Müfessirlerin bu konudaki yorumları, genel olarak şu hususlarda yoğunlaşmıştır: Allah, her an: yaratır- yok eder, diriltir-öldürür, zengin kılar-fakirleştirir, yükseltir-alçaltır, aziz kılar-zelil eder, hasta eder-şifa verir, güldürür-ağlatır, affeder-cezalandırır ve saire…

Göğü Biz çok sağlam bir şekilde bina ettik/yaptık/inşa ettik/yarattık, onun genişleten de biziz.”(Zariyat, 51/47)

mealindeki âyet de, göklerin her an genişlemekte olduğuna delalet etmektedir. Bu ise, yaratılış öyküsünün sona ermeyip her an devam ettiğini göstermektedir. Keza, bu gün bilim, gök cisimlerinin bir kısmının sürekli yıkılıp yok olduğunu ve yerine başka cisimlerin yaratılmakta olduğunu kabul etmektedir. Örneğin, Samanyolu Galaksinin yaratılış zamanı, diğer sistemlere göre çok yeni olduğu bilinmektedir.

Rahman sûresi’nin ilgili âyetinin beyanına bu pencereden de bakmak gerekir.

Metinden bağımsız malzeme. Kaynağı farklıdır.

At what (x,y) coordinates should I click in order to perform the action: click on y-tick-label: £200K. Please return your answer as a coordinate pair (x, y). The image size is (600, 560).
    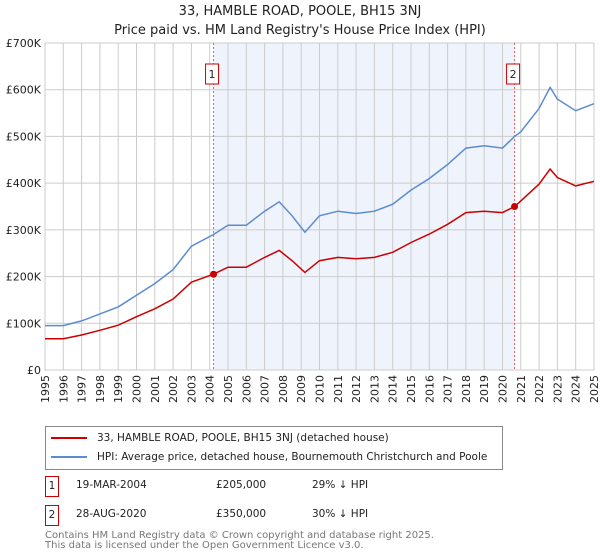
    Looking at the image, I should click on (24, 278).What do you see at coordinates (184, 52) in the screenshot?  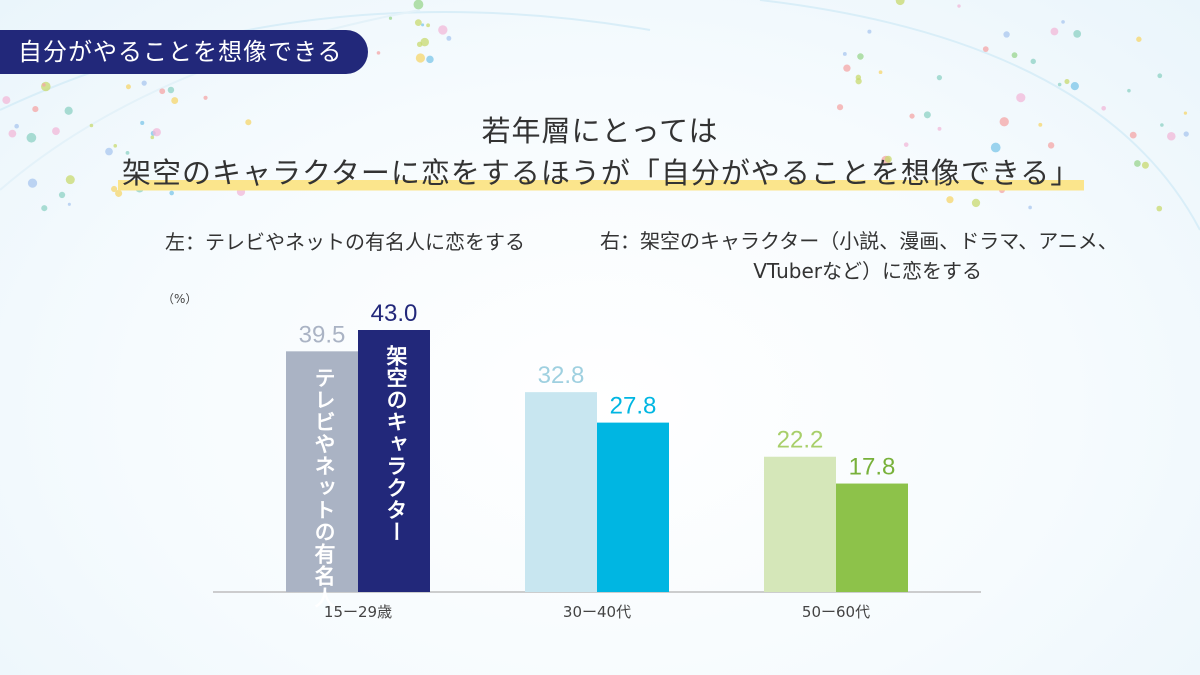 I see `section-badge: 自分がやることを想像できる` at bounding box center [184, 52].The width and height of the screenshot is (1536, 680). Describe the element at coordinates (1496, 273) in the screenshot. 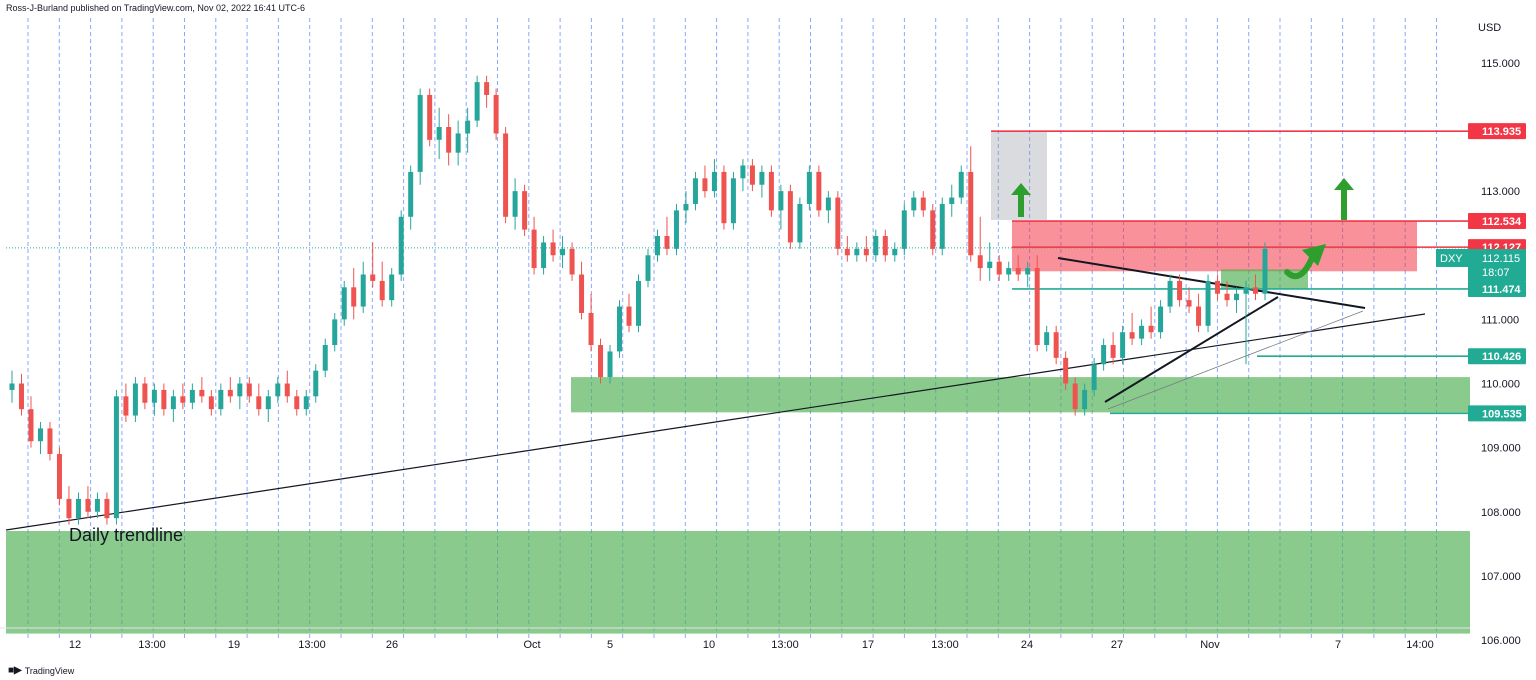

I see `countdown-value: 18:07` at that location.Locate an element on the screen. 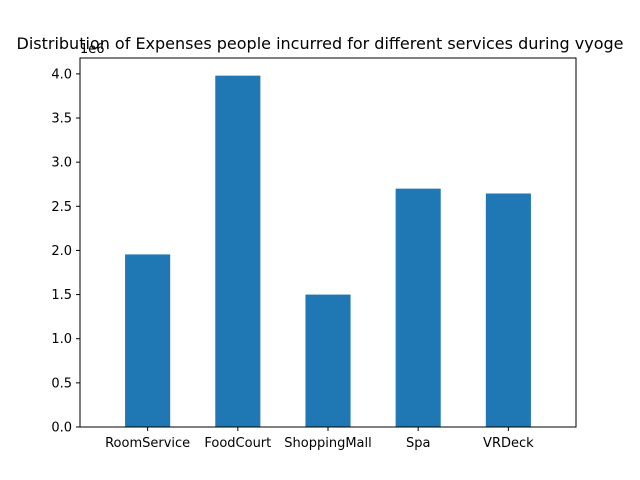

Bu âyette evrendeki bütün varlıkların Yüce Allah’a muhtaç bulunduğuna, O’nun da hem azametini hem de lütuf ve keremini her an yaydığına yani hiçbir varlık veya oluşun O’nun bilgi, irade ve gücü dışında olamayacağına dikkat çekilmektedir. Kur’ân-ı Kerîm’de değişik vesilelerle Cenâb-ı Allah’ın yaratıcılık sıfatına ve iradesinin nüfuz etmediği hiçbir olay düşünülemeyeceğine değinilir. Fakat “O her an yaratma halindedir.” diye çevrilen 29. âyet bu konuda özel bir vurgu taşımakta ve özellikle şu iki noktanın aydınlatılmasında ayrı bir önemi haiz bulunmaktadır:

a) Yaratılmışlar açısından anlatım kolaylığı sağlaması itibariyle kutsal metinlerde Allah Teâlâ’ya nispetle zaman kavramının kullanıldığı olmuşsa da bu asla O’nun mutlak iradesini kayıtlayacak veya gücüne sınır koyacak biçimde yorumlanamaz. Binaenaleyh İsrâiloğullarının sınanması için konan bir dinî hüküm olan cumartesi yasağının, Allah’ın -hâşâ- o gün istirahata çekildiği tarzında bir gerekçeyle açıklanması (bk. Tekvin 2/2-3) tenzih ilkesiyle bağdaşmaz. Âyetin Yahudilerdeki bu yanlış telakkiyi reddetmek üzere indiğine dair bir rivâyet de bulunmaktadır.(ibn Atıyye, V/229) Bu mânada âyet, “Tanrı yarattıktan sonra vahyetmek, ihtiyaçları karşılamak gibi şeylerle ilgilenmemiştir.” diyen deist felsefeyi de reddetmektedir.

b) Bu âyet, tabiat olaylarından Yaratıcı iradesini dışlayan pozitivist ve materyalist akımları mahkum etmekte ve bilimin ulaştığı parlak sonuçların da son tahlilde Allah Teâlâ’nın yasalarını keşfetmekten öteye geçemeyeceğini ve bütün bulguların gerçekte O’nun yaratma sıfatının her an var olan tecellilerinden başka bir şey olmadığını ortaya koymaktadır. (Kur’an Yolu, V/148.)